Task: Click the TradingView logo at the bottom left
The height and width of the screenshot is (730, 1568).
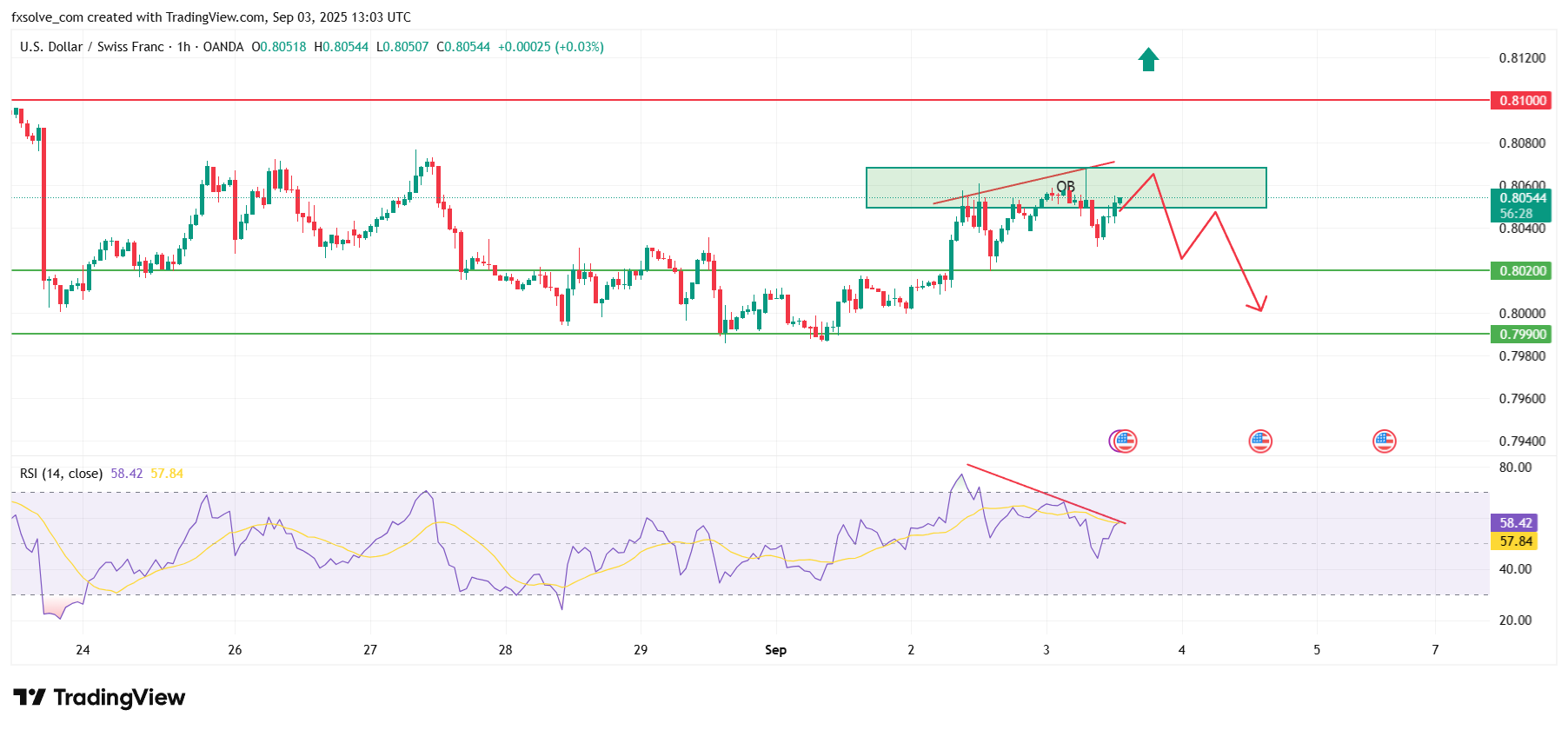Action: point(99,698)
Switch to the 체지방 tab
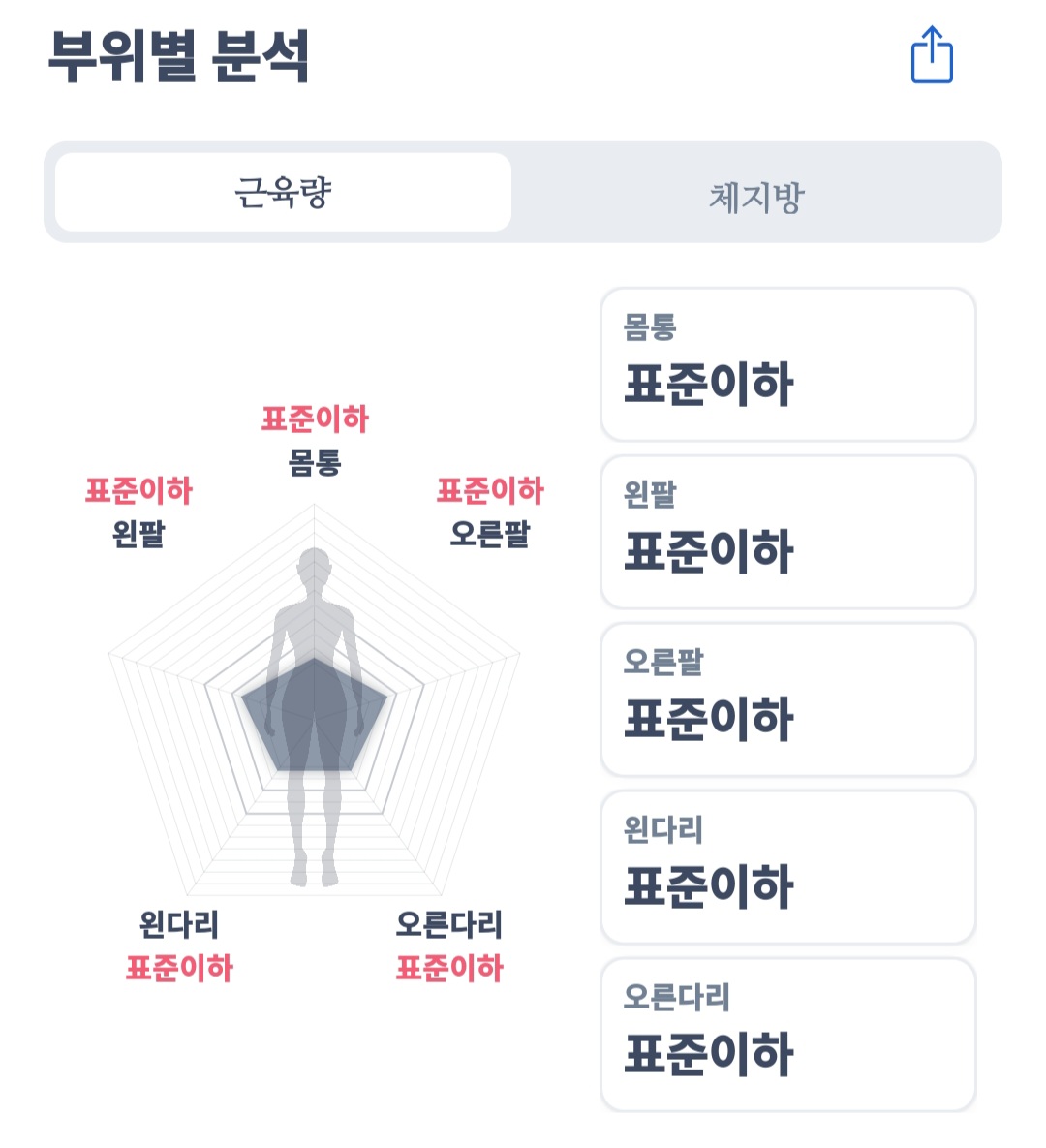The width and height of the screenshot is (1046, 1148). click(x=756, y=196)
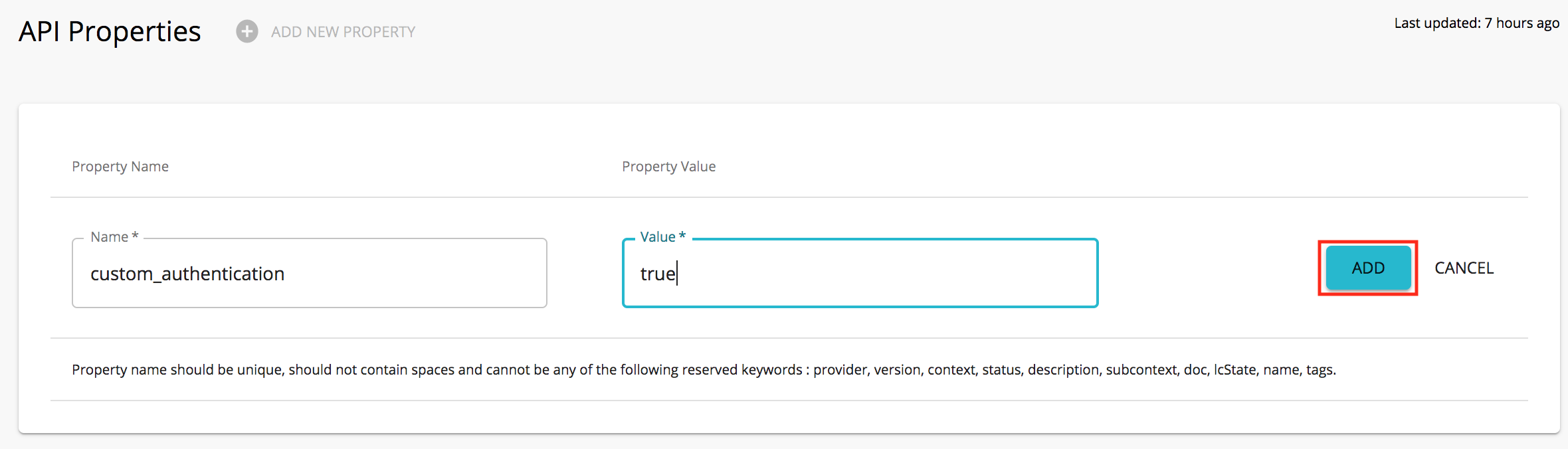Screen dimensions: 1568x449
Task: Select the Property Name column header
Action: [x=120, y=166]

—————

What to work on:
Your response should reproduce the entire listing verbatim, minus the pictures.

Reply:
Task: Click the TradingView logo at the bottom left
The height and width of the screenshot is (730, 1568).
Action: point(99,698)
Switch to the 체지방 tab
The width and height of the screenshot is (1046, 1148). click(x=756, y=196)
Screen dimensions: 1568x449
Task: Select the Property Name column header
Action: [x=120, y=166]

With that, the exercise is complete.